[Opening INFORMATION GIVEN section]

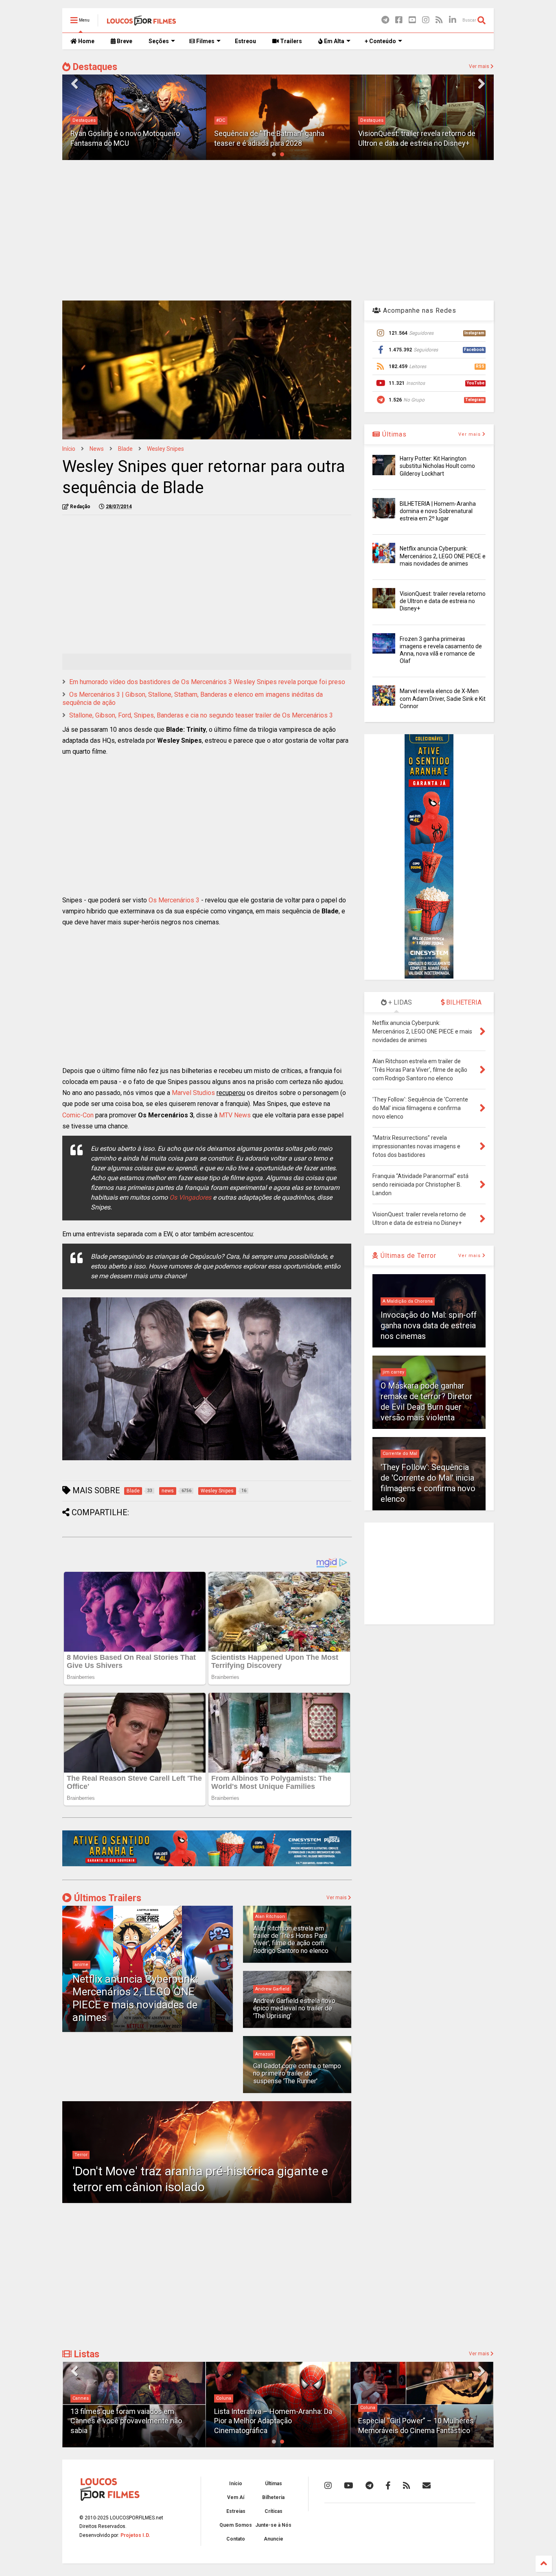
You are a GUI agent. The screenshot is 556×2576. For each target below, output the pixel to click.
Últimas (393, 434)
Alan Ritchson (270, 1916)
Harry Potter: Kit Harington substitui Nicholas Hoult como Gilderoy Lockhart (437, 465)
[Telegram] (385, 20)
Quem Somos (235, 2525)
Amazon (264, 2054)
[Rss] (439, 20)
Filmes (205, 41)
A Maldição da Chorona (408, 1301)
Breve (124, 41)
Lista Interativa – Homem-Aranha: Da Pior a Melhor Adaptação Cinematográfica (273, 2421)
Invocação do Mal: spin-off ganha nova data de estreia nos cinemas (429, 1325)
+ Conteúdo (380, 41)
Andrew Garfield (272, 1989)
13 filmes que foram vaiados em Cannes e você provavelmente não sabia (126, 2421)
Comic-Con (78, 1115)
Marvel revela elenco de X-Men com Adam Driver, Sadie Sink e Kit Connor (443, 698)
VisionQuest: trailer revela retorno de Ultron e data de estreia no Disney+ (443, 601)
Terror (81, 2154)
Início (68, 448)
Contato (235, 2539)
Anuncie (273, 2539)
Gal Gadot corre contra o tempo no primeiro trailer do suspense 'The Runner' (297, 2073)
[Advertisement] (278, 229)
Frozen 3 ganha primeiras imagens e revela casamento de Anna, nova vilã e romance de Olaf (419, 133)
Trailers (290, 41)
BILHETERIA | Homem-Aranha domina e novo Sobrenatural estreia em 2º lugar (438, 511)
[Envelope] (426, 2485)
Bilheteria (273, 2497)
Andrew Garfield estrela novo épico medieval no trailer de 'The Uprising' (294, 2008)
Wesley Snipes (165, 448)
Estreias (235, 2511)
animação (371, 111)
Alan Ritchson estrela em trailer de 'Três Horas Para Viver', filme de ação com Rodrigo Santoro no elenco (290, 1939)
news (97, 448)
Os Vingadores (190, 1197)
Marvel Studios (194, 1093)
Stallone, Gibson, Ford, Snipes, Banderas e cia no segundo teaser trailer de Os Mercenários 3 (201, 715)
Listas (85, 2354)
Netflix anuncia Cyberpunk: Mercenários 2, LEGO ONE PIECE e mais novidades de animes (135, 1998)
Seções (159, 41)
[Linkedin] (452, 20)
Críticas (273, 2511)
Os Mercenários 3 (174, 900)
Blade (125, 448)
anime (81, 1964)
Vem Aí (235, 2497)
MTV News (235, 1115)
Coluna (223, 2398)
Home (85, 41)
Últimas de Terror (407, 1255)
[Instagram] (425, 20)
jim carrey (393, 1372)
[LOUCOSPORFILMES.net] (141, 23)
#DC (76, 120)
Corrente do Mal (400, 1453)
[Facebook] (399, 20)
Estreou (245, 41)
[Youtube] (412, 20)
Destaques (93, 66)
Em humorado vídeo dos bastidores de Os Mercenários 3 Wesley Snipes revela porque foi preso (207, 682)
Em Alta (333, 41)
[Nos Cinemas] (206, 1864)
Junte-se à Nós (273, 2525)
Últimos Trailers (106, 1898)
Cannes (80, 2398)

[Closing INFORMATION GIVEN section]
[Opening INFORMATION GIVEN section]

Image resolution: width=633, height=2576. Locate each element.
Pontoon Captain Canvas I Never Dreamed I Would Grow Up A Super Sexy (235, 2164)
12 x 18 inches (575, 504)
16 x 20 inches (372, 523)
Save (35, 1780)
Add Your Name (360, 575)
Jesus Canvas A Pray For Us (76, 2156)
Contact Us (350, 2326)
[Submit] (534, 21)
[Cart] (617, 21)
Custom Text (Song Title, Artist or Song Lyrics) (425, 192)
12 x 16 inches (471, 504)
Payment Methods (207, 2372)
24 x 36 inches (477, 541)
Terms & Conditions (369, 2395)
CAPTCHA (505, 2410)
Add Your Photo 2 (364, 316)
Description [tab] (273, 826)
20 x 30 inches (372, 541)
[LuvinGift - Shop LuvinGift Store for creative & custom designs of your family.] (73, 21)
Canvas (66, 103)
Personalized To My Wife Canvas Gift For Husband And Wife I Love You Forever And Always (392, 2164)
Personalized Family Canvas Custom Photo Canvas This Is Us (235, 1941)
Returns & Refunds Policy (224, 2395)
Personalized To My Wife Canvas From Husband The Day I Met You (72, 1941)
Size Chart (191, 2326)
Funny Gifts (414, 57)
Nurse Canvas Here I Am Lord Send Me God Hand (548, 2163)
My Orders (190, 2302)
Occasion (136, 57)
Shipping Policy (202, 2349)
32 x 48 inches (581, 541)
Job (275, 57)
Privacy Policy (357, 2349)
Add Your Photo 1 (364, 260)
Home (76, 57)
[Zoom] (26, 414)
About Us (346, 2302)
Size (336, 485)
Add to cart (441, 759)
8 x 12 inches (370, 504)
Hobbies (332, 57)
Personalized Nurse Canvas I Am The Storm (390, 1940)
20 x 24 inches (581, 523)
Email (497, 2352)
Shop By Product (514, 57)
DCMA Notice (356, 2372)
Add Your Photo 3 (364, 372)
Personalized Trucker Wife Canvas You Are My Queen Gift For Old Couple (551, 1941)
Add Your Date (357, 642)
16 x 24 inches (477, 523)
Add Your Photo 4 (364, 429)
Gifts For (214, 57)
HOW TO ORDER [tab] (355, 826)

[Closing INFORMATION GIVEN section]

## WHAT IS BEING ASKED
Please make an exact copy of the lines above from the line with "Hobbies (332, 57)" through the line with "HOW TO ORDER [tab] (355, 826)", both ends included.

## RESULT
Hobbies (332, 57)
Personalized Nurse Canvas I Am The Storm (390, 1940)
20 x 24 inches (581, 523)
Email (497, 2352)
Shop By Product (514, 57)
DCMA Notice (356, 2372)
Add Your Photo 3 (364, 372)
Personalized Trucker Wife Canvas You Are My Queen Gift For Old Couple (551, 1941)
Add Your Date (357, 642)
16 x 24 inches (477, 523)
Add Your Photo 4 (364, 429)
Gifts For (214, 57)
HOW TO ORDER [tab] (355, 826)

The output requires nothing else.